Başvuru dilekçelerinde, Öcalan ile en son 3 Mart 2020’de yapılan aile görüşü sonrasında kurulabilen tek iletişimin, 27 Nisan 2020’de kardeşiyle yapılan telefon görüşmesi olduğu hatırlatıldı. O günden bu yana yapılan tüm görüş başvurularına ve telefon veya mektup ile kurulmak istenen tüm iletişim araçlarına rağmen herhangi bir görüşmeye veya iletişime izin verilmediği belirtilen başvuruda, 27 Nisan’dan itibaren hiçbir haber alınamadığı vurgulandı.

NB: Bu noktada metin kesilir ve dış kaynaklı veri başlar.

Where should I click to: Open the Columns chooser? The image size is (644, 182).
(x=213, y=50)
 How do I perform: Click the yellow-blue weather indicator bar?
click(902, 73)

Başvurunun devamında ise şu ifadelere yer verildi: “En son 14 Mart 2021’de birtakım internet haber sitelerinde ve sosyal medya hesaplarında Müvekkilin vücut bütünlüğüne ve yaşamına dair ciddi iddialarda bulunulduğu görülmüştür. Böylesi haberlerin çıkmasına elbette tecrit koşullarının elverdiği bir gerçektir. Ancak en son bu iddianın bizde ve ailede yarattığı büyük ve ciddi kaygının giderilmesi için de doğrudan derhal görüşmemiz gerekmektedir. Bu anlamda bir an önce Müvekkilimiz ile aile ve avukat görüşme koşullarının sağlanmasını, ivedi olarak değerlendirilmesini istediğimiz bu ziyaret talebinin kabul edilmesini talep ederiz.”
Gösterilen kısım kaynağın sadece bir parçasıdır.